The IOC has not made a decision on the participation of Russian or Belarusian athletes for the Paris Games and will do so “at the appropriate time,” IOC President Thomas Bach said Tuesday.

Most international sports federations for Olympic sports banned Russian and Belarusian athletes last year following IOC recommendations to do so after the invasion of Ukraine.

Bach was asked Tuesday what has changed in the last 13 months that led to the IOC updating its recommendations.

He reiterated previous comments that, after the invasion and before the initial February 2022 recommendations, some governments refused to issue visas for Russians and Belarusians to compete, and other governments threatened withdrawing funding from athletes who competed against Russians and Belarusians. He also said the safety of Russians and Belarusians at competitions was at risk at the time.

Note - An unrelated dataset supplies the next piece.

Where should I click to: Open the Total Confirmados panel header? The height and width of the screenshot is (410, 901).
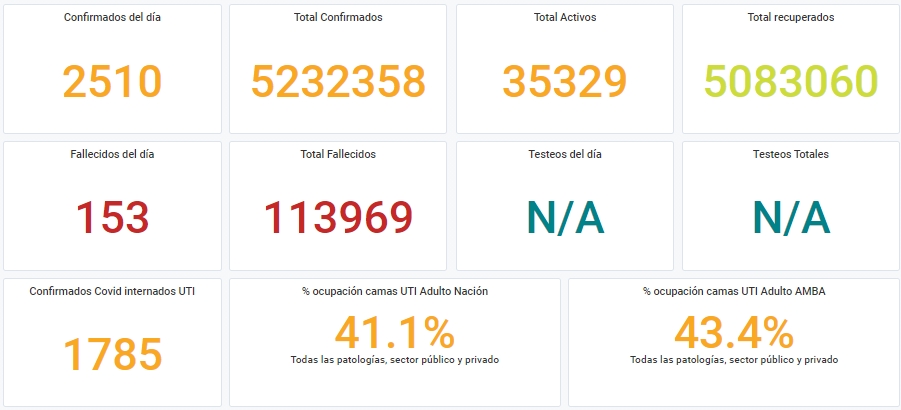338,17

Bach said that Russians and Belarusians have been competing in sports including tennis, the NHL and soccer (while not representing their countries) and that “it’s already working.”

“The question, which has been discussed in many of these consultations, is why should what is possible in all these sports not be possible in swimming, table tennis, wrestling or any other sport?” Bach said.

Bach then read a section of remarks that a United Nations cultural rights appointee made last week.

“We have to start from agreeing that these states [Russia and Belarus] are going to be excluded,” Bach read, in part. “The issue is what happens with individuals. … The blanket prohibition of Russian and Belarusian athletes and artists cannot continue. It is a flagrant violation of human rights. The idea is not that we are going to recognize human rights to people who are like us and with whom we agree on their actions and on their behavior. The idea is that anyone has the right not to be discriminated on the basis of their passport.”

The IOC’s Tuesday recommendations included not allowing “teams of athletes” from Russia and Belarus to return.

If Russia continues to be excluded from team sports and team events, it could further impact 2024 Olympic qualification.

The international basketball federation (FIBA) recently set an April 28 deadline to decide whether to allow Russia to compete in an Olympic men’s qualifying tournament. For women’s basketball, the draw for a European Olympic qualifying tournament has already been made without Russia.

In gymnastics, the ban has already extended long enough that, under current rules, Russian gymnasts cannot qualify for men’s and women’s team events at the Paris Games, but can still qualify for individual events if the ban is lifted.

Gymnasts from Russia swept the men’s and women’s team titles in Tokyo, where Russians in all sports competed for the Russian Olympic Committee rather than for Russia due to punishment for the nation’s doping violations. There were no Russian flags or anthems, conditions that the IOC also recommends for any return from the current ban for the war in Ukraine.

Seb Coe, the president of World Athletics, said last week that Russian and Belarusian athletes remain banned from track and field for the “foreseeable future.”

World Aquatics, the international governing body for swimming, diving and water polo, said after the IOC’s updated recommendations that it will continue to “consider developments impacting the situation” of Russian and Belarusian athletes and that “further updates will be provided when appropriate.”

The IOC’s sanctions against Russia and Belarus and their governments remain in place, including disallowing international competitions to be held in those countries.

On Monday, Ukraine’s sports minister said in a statement that Ukraine “strongly urges” that Russian and Belarusian athletes remain banned.